Homélie pour la Vigile pascale - célébrée en communauté à Versailles.

Publié par Dominique Degoul, compagnon jésuite sur 12 Avril 2020, 07:39am

Catégories : #Homélies

Quand j’avais 12 ou 13 ans, j’ai remarqué quelque chose : lorsque je me réveillais en pleine nuit, si tout était absolument noir, j’étais perdu, et je pouvais avoir très peur ; mais dès que je trouvais quelque part un petit point un peu plus lumineux, et que je pouvais l’identifier, j’étais retrouvé.

Tout à l’heure, le seul point lumineux était le cierge pascal : et nous avons vu à quel point cette petite flamme de quelques centimètres de hauteur était forte pour percer et éclairer dans la nuit.
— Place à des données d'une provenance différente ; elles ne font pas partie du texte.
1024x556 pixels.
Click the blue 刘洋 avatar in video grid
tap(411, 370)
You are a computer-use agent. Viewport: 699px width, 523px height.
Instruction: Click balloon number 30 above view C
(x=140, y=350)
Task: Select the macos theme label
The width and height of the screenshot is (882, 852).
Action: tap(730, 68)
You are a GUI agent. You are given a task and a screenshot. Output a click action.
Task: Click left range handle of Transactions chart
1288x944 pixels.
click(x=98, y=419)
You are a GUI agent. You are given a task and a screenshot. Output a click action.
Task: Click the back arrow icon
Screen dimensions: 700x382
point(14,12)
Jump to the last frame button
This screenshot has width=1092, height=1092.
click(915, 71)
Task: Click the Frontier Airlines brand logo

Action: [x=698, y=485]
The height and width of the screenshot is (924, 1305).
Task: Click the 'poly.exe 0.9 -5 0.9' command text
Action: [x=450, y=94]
Mais cette petite flamme n’aurait pas réveillé celui d’entre nous qui dormait.

 

La nuit après le grand sabbat de Pâques, tout dormait ; seule la nuit, comme nous l’avons chanté tout à l’heure, a vu la gloire du Christ se manifester.

La mort qui croyait triompher s’était donnée en spectacle ; mais c’est de nuit, bien cachée, que Dieu a redonné la vie à son fils qui avait goûté la mort.

 

Au début, les femmes viennent pour contempler le sépulcre. C’est tout ce qui reste de Jésus ; la mort est intervenue si vite, la mise au tombeau a été si précipitée, il a fallu réduire au minimum les honneurs funéraires. On a bien besoin de temps pour se recueillir devant la tombe. Pour commencer à accueillir la mort de celui qu’on a aimé.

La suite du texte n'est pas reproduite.